Dataset rows
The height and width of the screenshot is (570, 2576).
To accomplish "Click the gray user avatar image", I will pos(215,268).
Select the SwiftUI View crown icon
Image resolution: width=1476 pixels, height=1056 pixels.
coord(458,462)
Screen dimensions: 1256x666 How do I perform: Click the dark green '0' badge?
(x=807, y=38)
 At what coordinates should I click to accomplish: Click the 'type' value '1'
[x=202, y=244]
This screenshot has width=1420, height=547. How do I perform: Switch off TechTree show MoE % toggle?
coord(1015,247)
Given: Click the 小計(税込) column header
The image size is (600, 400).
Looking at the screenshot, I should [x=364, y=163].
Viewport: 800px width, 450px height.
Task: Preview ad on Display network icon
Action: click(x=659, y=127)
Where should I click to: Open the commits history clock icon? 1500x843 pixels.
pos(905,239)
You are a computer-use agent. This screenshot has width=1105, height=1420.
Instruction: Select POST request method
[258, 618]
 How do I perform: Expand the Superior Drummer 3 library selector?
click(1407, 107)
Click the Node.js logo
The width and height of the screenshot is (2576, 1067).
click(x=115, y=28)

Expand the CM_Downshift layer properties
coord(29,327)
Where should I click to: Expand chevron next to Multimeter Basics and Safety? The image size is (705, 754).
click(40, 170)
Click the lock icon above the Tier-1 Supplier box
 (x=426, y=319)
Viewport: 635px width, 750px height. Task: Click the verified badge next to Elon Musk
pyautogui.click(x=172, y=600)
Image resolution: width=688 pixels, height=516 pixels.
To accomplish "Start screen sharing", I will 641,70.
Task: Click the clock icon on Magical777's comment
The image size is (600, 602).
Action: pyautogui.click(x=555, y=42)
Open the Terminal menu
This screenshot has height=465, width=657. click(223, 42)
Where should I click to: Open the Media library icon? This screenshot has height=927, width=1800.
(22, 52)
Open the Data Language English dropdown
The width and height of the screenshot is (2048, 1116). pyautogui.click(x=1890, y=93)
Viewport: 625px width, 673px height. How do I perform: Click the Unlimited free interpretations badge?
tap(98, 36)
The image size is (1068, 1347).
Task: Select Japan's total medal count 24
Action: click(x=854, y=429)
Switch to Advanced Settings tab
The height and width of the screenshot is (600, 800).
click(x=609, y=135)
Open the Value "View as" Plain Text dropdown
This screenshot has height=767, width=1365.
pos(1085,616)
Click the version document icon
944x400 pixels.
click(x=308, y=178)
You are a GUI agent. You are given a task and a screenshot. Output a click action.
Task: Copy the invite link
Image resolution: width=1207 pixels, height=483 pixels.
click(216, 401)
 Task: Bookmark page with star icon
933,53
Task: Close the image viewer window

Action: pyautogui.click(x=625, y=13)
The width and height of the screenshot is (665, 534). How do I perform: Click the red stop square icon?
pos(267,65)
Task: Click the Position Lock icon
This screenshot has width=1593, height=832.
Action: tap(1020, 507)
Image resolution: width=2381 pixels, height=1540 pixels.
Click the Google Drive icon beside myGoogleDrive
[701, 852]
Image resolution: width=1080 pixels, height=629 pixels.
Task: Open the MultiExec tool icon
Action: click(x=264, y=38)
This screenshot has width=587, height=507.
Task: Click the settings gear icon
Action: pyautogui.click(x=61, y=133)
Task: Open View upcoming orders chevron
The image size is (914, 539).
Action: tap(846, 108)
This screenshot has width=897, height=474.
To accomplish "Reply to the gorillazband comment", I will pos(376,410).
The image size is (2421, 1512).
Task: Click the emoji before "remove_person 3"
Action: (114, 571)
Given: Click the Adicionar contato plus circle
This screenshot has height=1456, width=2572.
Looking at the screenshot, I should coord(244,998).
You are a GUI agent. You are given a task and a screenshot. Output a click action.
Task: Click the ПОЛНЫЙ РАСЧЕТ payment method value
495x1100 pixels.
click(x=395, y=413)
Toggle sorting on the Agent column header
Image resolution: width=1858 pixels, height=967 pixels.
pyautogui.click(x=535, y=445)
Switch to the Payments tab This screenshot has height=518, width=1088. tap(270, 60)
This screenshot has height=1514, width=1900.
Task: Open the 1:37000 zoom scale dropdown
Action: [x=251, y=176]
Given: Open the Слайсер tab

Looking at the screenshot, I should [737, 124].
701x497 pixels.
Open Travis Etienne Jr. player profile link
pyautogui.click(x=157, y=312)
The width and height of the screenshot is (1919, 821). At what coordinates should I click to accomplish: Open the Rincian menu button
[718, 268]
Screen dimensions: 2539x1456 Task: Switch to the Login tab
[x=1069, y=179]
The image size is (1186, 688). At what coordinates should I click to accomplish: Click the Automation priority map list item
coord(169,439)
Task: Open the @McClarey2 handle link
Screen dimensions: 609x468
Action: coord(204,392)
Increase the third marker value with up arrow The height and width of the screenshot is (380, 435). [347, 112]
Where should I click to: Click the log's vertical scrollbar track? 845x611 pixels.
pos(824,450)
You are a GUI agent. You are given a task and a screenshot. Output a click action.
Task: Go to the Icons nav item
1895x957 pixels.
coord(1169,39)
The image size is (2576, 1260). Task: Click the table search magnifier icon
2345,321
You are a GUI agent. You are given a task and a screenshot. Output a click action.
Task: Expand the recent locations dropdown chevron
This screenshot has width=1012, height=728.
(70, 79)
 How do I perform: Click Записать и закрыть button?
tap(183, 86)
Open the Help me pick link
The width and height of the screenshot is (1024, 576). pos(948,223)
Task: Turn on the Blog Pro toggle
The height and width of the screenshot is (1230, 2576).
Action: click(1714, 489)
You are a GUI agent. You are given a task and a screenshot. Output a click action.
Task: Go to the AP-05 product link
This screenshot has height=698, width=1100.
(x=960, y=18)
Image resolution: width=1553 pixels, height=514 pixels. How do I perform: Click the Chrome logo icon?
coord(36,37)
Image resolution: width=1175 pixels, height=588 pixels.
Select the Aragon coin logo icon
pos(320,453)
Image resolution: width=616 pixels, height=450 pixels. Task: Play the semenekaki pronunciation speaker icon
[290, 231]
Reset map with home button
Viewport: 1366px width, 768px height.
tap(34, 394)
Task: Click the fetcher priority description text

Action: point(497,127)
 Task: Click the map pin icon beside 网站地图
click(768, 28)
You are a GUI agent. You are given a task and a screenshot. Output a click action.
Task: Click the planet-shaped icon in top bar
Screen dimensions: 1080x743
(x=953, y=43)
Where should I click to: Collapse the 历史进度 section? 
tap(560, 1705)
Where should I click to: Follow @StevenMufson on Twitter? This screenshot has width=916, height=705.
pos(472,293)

> Directions for this task
Write out everything from the line containing "Image resolution: width=1175" down to the end of the listing, switching each "icon" to "glyph" and leaving the rest unchanged.

> The answer
Image resolution: width=1175 pixels, height=588 pixels.
Select the Aragon coin logo glyph
pos(320,453)
Image resolution: width=616 pixels, height=450 pixels. Task: Play the semenekaki pronunciation speaker glyph
[290, 231]
Reset map with home button
Viewport: 1366px width, 768px height.
tap(34, 394)
Task: Click the fetcher priority description text

Action: point(497,127)
 Task: Click the map pin glyph beside 网站地图
click(768, 28)
You are a GUI agent. You are given a task and a screenshot. Output a click action.
Task: Click the planet-shaped glyph in top bar
Screen dimensions: 1080x743
(x=953, y=43)
Where should I click to: Collapse the 历史进度 section? 
tap(560, 1705)
Where should I click to: Follow @StevenMufson on Twitter? This screenshot has width=916, height=705.
pos(472,293)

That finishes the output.